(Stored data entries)
******

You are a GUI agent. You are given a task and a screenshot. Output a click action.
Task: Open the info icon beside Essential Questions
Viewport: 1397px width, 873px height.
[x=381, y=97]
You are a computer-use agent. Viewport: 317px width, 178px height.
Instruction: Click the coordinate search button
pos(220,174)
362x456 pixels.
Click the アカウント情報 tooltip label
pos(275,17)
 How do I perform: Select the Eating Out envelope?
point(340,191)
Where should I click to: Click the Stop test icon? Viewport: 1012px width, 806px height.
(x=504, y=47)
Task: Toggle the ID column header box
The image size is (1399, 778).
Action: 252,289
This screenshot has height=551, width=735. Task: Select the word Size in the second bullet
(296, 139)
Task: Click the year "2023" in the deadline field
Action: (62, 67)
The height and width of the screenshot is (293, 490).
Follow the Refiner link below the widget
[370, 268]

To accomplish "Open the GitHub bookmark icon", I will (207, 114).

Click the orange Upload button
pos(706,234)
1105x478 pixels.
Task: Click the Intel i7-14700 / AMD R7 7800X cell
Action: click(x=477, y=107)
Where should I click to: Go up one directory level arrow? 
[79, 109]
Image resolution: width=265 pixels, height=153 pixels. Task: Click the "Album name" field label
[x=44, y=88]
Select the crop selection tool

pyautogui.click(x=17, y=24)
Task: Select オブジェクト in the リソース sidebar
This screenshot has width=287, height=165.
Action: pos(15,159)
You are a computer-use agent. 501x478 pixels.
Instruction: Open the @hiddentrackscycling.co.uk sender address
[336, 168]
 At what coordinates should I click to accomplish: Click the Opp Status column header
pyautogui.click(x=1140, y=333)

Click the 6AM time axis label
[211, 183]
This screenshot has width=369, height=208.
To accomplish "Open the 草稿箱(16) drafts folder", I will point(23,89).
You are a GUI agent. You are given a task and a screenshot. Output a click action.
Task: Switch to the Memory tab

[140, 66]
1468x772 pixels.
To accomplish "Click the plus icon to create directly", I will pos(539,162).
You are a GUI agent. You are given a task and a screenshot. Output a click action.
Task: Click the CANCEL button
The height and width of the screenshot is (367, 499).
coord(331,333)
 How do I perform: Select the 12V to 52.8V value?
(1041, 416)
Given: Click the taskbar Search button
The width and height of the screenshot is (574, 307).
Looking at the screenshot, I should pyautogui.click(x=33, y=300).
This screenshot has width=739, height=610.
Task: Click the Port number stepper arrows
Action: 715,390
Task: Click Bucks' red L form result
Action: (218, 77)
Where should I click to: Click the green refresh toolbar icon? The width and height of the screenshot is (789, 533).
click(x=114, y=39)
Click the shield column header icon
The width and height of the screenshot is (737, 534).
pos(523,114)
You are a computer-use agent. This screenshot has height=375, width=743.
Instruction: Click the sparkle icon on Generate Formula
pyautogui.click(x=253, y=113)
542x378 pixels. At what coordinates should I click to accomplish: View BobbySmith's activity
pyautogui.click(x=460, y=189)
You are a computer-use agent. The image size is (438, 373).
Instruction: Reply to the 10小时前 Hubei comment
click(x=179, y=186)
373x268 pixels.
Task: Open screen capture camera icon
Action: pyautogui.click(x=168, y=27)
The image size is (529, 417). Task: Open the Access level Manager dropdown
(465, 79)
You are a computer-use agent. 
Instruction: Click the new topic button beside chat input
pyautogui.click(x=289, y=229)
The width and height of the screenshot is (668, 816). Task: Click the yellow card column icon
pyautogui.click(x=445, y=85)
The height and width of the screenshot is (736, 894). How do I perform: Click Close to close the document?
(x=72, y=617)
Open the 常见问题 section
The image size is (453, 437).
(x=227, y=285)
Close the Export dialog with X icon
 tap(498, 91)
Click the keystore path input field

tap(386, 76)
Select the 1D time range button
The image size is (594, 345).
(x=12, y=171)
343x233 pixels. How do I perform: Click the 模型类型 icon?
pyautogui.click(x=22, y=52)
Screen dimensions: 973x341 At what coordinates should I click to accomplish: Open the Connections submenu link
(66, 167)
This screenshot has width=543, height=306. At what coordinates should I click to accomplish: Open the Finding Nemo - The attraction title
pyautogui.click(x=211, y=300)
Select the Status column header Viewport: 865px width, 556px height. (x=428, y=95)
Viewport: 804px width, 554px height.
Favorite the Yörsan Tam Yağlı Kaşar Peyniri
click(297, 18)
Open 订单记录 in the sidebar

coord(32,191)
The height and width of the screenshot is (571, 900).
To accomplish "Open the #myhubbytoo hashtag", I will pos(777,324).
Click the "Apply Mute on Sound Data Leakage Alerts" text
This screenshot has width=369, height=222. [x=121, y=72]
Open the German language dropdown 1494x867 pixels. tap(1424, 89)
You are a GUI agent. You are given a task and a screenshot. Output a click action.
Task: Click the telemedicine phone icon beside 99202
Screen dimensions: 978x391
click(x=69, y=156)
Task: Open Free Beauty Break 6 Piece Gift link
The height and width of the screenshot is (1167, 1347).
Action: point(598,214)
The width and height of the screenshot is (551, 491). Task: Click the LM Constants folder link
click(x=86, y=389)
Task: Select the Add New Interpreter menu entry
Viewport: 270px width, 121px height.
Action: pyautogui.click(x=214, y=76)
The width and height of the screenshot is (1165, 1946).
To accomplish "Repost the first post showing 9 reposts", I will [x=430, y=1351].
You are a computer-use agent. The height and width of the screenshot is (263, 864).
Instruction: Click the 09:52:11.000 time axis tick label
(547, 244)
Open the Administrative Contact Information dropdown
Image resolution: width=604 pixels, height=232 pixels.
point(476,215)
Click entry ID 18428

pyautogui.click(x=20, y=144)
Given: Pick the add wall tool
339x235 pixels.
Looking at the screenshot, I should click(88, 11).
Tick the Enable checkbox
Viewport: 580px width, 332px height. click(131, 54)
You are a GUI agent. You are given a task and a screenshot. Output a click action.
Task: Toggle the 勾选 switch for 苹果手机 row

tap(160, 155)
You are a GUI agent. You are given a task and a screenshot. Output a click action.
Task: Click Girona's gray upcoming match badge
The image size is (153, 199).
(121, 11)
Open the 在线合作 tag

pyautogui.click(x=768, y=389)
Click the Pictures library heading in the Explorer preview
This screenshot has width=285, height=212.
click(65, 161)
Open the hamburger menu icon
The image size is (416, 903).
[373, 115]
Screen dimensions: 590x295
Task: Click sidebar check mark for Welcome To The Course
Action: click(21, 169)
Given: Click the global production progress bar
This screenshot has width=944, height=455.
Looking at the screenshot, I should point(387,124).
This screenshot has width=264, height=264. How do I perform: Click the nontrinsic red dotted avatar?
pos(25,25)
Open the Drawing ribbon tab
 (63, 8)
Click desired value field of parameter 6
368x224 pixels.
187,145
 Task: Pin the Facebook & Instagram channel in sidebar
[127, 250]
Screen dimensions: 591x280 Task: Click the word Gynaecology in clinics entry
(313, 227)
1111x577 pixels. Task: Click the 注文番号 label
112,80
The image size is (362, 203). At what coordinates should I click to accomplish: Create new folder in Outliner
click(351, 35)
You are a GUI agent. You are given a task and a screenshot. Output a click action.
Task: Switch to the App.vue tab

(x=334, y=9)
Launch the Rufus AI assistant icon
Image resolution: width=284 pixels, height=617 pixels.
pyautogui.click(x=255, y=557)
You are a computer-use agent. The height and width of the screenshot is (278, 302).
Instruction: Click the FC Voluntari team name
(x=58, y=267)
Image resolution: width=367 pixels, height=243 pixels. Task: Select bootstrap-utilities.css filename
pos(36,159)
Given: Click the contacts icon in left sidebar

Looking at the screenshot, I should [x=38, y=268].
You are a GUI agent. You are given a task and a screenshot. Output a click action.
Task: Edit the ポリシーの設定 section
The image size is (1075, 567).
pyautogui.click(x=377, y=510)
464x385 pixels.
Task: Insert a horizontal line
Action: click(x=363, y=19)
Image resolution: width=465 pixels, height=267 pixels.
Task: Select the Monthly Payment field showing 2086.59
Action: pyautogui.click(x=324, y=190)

******

Task prompt
For every line above with the word "computer" in it, make a copy.

Task result
You are a computer-use agent. Viewport: 317px width, 178px height.
You are a computer-use agent. 501x478 pixels.
You are a computer-use agent. This screenshot has height=375, width=743.
You are a computer-use agent. The image size is (438, 373).
You are a computer-use agent. 
You are a computer-use agent. The height and width of the screenshot is (263, 864).
You are a computer-use agent. The height and width of the screenshot is (278, 302).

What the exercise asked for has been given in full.